___ EXTRACTED MATERIAL

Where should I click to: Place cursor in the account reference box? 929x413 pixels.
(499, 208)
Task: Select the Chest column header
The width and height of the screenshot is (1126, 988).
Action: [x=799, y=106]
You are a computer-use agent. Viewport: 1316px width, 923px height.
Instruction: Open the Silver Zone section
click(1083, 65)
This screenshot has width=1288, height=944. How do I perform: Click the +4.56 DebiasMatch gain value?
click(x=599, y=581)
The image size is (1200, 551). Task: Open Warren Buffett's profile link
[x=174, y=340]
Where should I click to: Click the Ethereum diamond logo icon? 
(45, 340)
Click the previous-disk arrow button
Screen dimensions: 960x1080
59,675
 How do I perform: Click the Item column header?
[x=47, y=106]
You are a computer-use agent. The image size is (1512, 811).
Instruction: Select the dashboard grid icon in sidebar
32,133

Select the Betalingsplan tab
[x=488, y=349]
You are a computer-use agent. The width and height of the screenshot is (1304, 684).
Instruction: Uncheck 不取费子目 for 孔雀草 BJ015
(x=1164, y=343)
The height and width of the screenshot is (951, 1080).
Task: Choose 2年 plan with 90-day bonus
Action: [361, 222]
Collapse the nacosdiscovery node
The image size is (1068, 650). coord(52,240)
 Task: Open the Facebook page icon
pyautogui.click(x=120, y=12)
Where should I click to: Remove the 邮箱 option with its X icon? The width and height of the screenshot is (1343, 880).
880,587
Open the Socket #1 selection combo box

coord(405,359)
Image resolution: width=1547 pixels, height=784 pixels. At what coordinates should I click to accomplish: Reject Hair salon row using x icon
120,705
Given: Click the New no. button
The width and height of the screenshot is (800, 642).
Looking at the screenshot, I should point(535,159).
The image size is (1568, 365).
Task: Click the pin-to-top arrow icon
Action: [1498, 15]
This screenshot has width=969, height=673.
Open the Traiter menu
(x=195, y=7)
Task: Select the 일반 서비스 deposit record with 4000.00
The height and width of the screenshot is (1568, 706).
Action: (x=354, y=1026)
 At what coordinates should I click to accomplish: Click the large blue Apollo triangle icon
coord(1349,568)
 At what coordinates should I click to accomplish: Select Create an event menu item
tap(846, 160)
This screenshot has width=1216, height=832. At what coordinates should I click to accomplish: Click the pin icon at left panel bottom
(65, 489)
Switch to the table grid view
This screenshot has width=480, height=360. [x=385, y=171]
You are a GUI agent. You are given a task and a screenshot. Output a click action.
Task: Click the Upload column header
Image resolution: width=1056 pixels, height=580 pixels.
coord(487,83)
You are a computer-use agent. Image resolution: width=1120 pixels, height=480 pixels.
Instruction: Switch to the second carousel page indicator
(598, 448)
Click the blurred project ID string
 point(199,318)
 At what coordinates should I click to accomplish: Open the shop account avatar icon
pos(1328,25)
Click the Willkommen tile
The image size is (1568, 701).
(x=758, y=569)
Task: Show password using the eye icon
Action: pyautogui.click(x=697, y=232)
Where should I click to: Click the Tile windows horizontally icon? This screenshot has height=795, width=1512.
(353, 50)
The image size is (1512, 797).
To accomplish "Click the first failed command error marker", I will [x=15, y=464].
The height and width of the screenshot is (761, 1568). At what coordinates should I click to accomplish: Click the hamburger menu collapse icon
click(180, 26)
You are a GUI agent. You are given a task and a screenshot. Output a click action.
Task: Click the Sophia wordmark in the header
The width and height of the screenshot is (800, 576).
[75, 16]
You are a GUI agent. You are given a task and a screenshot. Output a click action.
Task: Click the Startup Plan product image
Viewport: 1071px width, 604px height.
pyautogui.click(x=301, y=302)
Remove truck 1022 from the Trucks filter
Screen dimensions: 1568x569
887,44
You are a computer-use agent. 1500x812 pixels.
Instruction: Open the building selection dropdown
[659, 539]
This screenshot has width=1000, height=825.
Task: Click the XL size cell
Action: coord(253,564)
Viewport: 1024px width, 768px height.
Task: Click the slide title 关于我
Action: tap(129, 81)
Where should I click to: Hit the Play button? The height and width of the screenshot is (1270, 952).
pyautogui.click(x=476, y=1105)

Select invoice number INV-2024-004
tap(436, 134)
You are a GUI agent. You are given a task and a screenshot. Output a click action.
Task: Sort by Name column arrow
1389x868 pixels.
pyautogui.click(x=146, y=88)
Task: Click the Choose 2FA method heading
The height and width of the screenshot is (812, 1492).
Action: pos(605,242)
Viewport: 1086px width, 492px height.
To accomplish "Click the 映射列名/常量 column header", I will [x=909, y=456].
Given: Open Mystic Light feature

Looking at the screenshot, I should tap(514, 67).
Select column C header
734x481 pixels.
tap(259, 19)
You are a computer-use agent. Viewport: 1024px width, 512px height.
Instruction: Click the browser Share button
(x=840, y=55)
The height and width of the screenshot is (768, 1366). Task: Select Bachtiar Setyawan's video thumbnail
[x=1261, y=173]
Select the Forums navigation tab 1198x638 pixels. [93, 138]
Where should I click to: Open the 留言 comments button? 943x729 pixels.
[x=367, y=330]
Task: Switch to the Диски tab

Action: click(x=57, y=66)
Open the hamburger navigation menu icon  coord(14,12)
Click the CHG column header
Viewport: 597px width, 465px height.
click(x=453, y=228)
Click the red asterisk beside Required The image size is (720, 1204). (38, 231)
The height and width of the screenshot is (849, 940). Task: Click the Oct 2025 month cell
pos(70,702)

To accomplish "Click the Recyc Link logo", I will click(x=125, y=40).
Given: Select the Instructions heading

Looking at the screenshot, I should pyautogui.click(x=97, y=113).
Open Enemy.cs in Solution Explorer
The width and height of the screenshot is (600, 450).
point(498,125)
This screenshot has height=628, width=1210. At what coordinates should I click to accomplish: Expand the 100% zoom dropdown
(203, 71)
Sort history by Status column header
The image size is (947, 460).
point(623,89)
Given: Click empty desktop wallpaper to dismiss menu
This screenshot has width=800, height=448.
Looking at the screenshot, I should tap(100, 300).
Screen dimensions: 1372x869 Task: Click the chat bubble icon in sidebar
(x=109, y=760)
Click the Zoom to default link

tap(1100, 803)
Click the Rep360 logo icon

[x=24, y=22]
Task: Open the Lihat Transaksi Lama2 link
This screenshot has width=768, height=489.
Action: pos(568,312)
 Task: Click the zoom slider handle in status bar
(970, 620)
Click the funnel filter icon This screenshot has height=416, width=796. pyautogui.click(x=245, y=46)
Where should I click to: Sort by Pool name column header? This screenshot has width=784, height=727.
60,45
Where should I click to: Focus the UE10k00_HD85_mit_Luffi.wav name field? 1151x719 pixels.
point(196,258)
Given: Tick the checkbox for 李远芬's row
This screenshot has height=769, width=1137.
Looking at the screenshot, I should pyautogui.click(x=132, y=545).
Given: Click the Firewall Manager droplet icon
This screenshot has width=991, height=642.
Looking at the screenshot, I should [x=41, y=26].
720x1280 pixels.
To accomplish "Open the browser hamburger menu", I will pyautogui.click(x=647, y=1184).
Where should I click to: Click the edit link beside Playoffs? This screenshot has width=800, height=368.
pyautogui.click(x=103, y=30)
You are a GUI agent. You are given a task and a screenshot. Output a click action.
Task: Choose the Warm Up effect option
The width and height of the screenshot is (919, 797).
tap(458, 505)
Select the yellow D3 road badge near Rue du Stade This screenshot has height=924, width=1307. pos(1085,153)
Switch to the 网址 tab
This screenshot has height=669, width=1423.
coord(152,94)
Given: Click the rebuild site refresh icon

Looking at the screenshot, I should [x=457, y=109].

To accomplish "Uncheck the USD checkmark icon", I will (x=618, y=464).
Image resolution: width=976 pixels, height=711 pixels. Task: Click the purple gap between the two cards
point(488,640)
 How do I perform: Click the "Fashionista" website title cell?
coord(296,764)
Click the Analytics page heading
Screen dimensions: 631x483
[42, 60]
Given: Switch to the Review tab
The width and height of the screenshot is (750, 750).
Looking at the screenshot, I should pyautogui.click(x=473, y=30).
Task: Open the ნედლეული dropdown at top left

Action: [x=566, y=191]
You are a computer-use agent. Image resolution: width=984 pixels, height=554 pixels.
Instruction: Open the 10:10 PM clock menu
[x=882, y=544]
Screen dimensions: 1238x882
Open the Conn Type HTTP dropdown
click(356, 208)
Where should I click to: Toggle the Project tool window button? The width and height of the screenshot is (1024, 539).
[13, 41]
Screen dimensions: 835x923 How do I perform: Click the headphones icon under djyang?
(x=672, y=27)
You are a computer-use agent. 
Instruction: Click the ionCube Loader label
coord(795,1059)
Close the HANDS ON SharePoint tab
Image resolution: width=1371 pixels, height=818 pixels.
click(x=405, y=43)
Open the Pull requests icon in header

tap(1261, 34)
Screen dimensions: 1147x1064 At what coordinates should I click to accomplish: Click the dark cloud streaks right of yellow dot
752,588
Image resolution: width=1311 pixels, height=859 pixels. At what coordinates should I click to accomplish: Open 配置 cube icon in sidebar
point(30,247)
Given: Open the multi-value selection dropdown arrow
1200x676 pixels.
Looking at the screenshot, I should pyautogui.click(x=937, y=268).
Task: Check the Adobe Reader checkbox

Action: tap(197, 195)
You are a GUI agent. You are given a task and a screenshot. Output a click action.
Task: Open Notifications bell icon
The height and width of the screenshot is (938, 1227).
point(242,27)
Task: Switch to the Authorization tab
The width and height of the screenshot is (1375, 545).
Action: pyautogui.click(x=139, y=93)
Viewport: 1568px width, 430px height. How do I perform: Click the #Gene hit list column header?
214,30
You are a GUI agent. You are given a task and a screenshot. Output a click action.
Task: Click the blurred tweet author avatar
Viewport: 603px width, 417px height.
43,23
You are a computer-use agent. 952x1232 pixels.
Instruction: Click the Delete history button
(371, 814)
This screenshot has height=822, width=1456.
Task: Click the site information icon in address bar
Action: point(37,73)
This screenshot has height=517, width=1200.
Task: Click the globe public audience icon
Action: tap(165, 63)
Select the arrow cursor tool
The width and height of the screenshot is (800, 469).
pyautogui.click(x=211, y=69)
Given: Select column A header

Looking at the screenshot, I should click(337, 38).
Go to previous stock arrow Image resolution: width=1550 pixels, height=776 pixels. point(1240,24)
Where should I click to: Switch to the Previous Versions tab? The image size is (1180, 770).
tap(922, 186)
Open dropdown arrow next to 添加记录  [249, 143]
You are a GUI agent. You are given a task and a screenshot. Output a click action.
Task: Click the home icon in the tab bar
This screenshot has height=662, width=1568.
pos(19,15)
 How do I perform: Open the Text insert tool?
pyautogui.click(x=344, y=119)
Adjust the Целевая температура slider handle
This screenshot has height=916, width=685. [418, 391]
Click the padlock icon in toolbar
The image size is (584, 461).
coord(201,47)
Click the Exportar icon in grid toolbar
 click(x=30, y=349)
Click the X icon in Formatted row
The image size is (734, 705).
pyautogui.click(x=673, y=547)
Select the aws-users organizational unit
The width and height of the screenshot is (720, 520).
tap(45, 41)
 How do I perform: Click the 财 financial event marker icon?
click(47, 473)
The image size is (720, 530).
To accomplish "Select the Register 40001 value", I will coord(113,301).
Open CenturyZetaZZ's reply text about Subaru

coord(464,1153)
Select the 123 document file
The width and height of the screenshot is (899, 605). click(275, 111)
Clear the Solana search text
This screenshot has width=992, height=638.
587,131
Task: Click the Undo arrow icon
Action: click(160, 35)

______

* **THE TASK**
Extract all lines of the records above that include "computer".

* **TASK SOLUTION**
You are a computer-use agent. Viewport: 1316px width, 923px height.
You are a computer-use agent. The image size is (1512, 811).
You are a computer-use agent. The width and height of the screenshot is (1304, 684).
You are a computer-use agent. Image resolution: width=1120 pixels, height=480 pixels.
You are a computer-use agent. 1500x812 pixels.
You are a computer-use agent. Viewport: 1024px width, 512px height.
You are a computer-use agent. Image resolution: width=984 pixels, height=554 pixels.
You are a computer-use agent. 
You are a computer-use agent. 952x1232 pixels.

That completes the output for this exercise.